I own this album: “Winwood is the first compilation album of music featuring Steve Winwood. This two-record set was issued in 1971 by United Artists Records and features music which Winwood performed with The Spencer Davis Group, Powerhouse, Traffic and Blind Faith.”

And I loved it, a great overview of his career up to that point. Alas, “Issued without Winwood’s authorization…, it was taken off the market after legal action by Winwood and Island Records.”

Winwood joined the Spencer Davis Group at the age of 14, after playing at pubs with his father and his brother Muff as early as eight, “the piano… turned with its back to the audience to try and hide him.”

“Winwood met drummer Jim Capaldi, guitarist Dave Mason, and multi-instrumentalist Chris Wood when they jammed together at The Elbow Room, a club in Aston, Birmingham. After Winwood left the Spencer Davis Group in April 1967, the quartet formed Traffic.”

He was part of a couple supergroups, Blind Faith in 1969 with Eric Clapton, Ginger Baker and Ric Grech, then Ginger Baker’s Air Force, with Grech, Denny Laine, and others. Working on a new solo album, Winwood called in Wood and Capaldi to help, which led to Traffic’s comeback album John Barleycorn Must Die in 1970.

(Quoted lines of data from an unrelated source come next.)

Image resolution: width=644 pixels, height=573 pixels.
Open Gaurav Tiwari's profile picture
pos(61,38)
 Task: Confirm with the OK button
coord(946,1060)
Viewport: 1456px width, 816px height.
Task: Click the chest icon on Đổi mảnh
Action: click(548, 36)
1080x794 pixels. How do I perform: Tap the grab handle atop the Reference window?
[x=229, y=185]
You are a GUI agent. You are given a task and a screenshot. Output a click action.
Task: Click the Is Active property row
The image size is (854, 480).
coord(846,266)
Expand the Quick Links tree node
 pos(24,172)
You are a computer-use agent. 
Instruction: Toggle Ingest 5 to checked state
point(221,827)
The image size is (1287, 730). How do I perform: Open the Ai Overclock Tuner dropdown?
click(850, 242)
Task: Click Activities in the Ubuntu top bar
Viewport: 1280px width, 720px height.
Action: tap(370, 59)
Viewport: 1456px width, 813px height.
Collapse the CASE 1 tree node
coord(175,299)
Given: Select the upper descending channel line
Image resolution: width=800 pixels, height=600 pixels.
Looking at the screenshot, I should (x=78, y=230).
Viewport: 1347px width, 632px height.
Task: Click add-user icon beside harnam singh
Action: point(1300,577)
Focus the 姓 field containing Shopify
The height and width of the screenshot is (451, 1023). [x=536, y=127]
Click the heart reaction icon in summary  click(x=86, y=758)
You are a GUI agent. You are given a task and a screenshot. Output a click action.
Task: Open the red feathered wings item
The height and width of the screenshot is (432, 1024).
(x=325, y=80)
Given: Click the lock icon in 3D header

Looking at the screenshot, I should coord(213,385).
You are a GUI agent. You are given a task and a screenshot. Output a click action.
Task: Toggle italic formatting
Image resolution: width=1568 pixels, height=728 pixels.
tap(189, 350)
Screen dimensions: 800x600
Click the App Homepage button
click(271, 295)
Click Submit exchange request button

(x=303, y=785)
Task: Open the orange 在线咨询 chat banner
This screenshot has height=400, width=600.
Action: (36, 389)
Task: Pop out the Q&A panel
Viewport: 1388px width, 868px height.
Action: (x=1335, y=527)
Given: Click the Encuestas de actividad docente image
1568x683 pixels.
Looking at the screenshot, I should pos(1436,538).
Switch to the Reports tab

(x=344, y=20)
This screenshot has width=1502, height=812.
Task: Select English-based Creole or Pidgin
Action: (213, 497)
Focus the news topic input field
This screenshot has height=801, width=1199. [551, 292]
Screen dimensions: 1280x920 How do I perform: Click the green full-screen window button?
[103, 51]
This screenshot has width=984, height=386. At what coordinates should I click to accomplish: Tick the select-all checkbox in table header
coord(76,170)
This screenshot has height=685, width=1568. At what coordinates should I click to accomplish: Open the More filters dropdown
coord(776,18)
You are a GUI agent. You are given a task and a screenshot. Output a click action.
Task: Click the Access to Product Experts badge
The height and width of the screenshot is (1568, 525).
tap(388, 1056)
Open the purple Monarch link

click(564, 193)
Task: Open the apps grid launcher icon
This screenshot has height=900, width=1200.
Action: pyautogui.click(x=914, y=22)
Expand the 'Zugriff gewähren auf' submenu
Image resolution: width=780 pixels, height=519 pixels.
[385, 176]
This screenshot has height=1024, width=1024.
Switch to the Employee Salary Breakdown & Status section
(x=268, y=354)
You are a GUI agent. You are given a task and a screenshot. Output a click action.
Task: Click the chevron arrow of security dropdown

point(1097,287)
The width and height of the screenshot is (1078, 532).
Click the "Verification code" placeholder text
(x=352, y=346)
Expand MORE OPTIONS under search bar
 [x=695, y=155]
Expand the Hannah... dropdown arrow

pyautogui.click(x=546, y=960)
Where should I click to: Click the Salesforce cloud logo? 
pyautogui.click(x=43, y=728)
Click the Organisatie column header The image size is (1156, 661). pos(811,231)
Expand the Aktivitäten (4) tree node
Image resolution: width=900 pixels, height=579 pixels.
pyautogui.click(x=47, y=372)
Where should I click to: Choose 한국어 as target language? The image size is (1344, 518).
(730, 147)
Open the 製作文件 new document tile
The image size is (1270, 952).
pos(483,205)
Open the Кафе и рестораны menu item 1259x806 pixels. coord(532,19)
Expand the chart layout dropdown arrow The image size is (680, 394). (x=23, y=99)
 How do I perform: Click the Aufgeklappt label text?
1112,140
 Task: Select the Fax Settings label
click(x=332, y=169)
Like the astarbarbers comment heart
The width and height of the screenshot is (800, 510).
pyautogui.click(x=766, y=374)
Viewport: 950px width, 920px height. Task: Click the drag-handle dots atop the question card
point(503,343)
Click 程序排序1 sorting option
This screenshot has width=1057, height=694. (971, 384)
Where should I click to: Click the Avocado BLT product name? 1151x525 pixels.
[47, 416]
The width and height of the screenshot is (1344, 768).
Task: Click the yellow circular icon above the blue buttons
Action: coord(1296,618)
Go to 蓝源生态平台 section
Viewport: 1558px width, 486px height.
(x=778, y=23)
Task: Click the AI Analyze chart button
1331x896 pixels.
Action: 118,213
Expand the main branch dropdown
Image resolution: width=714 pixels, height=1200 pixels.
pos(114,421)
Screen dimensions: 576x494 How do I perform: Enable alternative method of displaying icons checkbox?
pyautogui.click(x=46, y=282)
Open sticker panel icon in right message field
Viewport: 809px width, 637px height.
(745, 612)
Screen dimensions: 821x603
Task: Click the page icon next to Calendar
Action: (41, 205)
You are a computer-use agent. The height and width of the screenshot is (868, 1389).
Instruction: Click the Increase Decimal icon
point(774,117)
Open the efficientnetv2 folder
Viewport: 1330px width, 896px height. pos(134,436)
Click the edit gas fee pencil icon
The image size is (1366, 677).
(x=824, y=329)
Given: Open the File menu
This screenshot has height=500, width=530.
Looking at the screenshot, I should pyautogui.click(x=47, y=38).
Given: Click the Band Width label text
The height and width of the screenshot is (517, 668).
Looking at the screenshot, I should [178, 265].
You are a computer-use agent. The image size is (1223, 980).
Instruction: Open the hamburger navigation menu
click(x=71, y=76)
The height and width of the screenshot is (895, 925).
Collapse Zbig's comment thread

After a few more Traffic albums, Steve Winwood became a solo artist and had greater success. Some favorite songs- links to all. Chart action refers to US Billboard pop charts.

Spencer Davis Group:

Keep On Running (#76 in 1966)- one of my favorite songs EVER, for its bottom; I hear it when I’m riding the stationary bike, even when it’s not playing
Gimme Some Lovin’ (#7 in 1967)
I’m A Man (#10 in 1967)
Can’t Get Enough of It
Somebody Help Me (#47 in 1967)

Traffic:
Paper Sun (#94 in 1967)
Heaven Is In Your Mind – heard the cover version by Three Dog Night before the original.
Dear Mr. Fantasy
Smiling Phases – heard the cover version by Blood Sweat & Tears before the original
Medicated Goo – my favorite Traffic song. I own the single, the one with the dead stop, which I prefer to the album version

Blind Faith:
Can’t Find My Way Home
Sea of Joy

Traffic:
Glad
Freedom Rider
Empty Pages (#74 in 1970)
Stranger to Himself
John Barleycorn (Must Die)
Every Mother’s Son
The Low Spark of High-Heeled Boys
Rainmaker

Steve Winwood solo:
While You See a Chance (#7 in 1981)
Arc of a Diver (#48 in 1981)
Spanish Dancer
Night Train (#104 in 1981)
Valerie (#70 in 1982)
Higher Love (#1 in 1986), with Chaka Khan, won the Grammy Award for “Record of the Year”; you may have heard James Vincent Mc Morrow’s version in a recent car commercial
Freedom Overspill (#20 in 1986)
Back in the High Life Again, with James Taylor (#13 in 1987)

One Response to “Musician Steve Winwood turns 70”

  • CGHill says:

    Well, that explains why Winwood, the compilation, is no longer to be had.

    And you’re right about “Keep On Running,” which is a great song for cycling, stationary or long-distance.